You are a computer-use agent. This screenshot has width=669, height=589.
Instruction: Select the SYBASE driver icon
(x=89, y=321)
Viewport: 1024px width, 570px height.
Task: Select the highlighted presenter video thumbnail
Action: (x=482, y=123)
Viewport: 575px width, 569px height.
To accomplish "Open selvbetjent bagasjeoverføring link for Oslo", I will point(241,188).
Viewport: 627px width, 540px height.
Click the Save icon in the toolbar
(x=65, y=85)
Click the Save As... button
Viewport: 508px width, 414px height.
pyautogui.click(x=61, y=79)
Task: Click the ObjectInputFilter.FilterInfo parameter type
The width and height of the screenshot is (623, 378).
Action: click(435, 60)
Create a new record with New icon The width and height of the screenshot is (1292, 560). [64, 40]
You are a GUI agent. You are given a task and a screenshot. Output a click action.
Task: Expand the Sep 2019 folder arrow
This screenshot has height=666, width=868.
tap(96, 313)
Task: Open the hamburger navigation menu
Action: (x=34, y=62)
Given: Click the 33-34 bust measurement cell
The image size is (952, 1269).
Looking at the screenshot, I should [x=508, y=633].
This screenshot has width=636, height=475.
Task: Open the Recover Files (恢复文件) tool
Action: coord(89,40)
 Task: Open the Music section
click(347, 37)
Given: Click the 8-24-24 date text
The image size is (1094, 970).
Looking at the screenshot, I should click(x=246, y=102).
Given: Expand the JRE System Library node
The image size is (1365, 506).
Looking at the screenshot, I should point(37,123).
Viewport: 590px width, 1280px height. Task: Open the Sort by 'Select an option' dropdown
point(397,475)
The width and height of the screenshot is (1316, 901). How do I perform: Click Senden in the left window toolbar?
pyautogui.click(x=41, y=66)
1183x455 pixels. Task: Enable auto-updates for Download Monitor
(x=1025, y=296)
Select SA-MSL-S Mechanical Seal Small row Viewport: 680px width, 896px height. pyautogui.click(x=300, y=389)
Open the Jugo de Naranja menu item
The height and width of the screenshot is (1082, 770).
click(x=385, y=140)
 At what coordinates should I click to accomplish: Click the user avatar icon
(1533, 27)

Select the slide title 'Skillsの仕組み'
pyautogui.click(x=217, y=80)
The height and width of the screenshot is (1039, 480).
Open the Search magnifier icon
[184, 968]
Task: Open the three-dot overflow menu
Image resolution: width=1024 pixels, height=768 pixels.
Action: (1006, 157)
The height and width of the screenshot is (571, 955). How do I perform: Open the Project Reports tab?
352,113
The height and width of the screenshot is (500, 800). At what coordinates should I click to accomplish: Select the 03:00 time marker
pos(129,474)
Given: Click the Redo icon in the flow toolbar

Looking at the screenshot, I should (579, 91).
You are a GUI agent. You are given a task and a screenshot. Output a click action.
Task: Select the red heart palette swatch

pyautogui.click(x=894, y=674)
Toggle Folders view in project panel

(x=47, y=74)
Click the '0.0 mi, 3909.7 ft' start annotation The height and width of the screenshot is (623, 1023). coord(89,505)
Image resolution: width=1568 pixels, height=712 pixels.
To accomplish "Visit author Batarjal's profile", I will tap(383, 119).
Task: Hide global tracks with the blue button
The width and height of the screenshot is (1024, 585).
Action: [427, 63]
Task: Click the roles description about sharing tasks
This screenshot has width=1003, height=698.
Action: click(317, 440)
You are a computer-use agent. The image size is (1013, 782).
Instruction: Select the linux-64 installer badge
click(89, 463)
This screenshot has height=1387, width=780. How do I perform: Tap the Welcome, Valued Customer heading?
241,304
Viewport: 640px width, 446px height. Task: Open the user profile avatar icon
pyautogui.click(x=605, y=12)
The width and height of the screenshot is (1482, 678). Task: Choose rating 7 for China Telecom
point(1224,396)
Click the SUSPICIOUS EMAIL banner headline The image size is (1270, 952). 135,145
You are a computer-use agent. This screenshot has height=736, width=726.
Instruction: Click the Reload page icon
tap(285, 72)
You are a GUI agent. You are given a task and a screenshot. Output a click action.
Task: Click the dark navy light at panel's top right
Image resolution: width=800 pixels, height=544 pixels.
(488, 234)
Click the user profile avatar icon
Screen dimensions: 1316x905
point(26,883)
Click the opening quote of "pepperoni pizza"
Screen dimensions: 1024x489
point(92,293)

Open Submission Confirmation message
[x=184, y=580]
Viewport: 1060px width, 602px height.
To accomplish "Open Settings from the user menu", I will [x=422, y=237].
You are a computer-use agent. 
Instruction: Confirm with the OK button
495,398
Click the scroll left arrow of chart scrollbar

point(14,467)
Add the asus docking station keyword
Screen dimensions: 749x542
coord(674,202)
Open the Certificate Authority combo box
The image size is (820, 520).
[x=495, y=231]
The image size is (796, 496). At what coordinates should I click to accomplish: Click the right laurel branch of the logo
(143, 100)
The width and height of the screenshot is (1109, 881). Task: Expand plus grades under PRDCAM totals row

──────

# Task to carry out
Scan the records above for the lines holding "Click the Save icon in the toolbar" and "Given: Click the 8-24-24 date text". Transcribe those two and every line between them word for word, and no others.

# Answer space
Click the Save icon in the toolbar
(x=65, y=85)
Click the Save As... button
Viewport: 508px width, 414px height.
pyautogui.click(x=61, y=79)
Task: Click the ObjectInputFilter.FilterInfo parameter type
The width and height of the screenshot is (623, 378).
Action: click(435, 60)
Create a new record with New icon The width and height of the screenshot is (1292, 560). [64, 40]
You are a GUI agent. You are given a task and a screenshot. Output a click action.
Task: Expand the Sep 2019 folder arrow
This screenshot has height=666, width=868.
tap(96, 313)
Task: Open the hamburger navigation menu
Action: (x=34, y=62)
Given: Click the 33-34 bust measurement cell
The image size is (952, 1269).
Looking at the screenshot, I should [x=508, y=633].
This screenshot has width=636, height=475.
Task: Open the Recover Files (恢复文件) tool
Action: coord(89,40)
 Task: Open the Music section
click(347, 37)
Given: Click the 8-24-24 date text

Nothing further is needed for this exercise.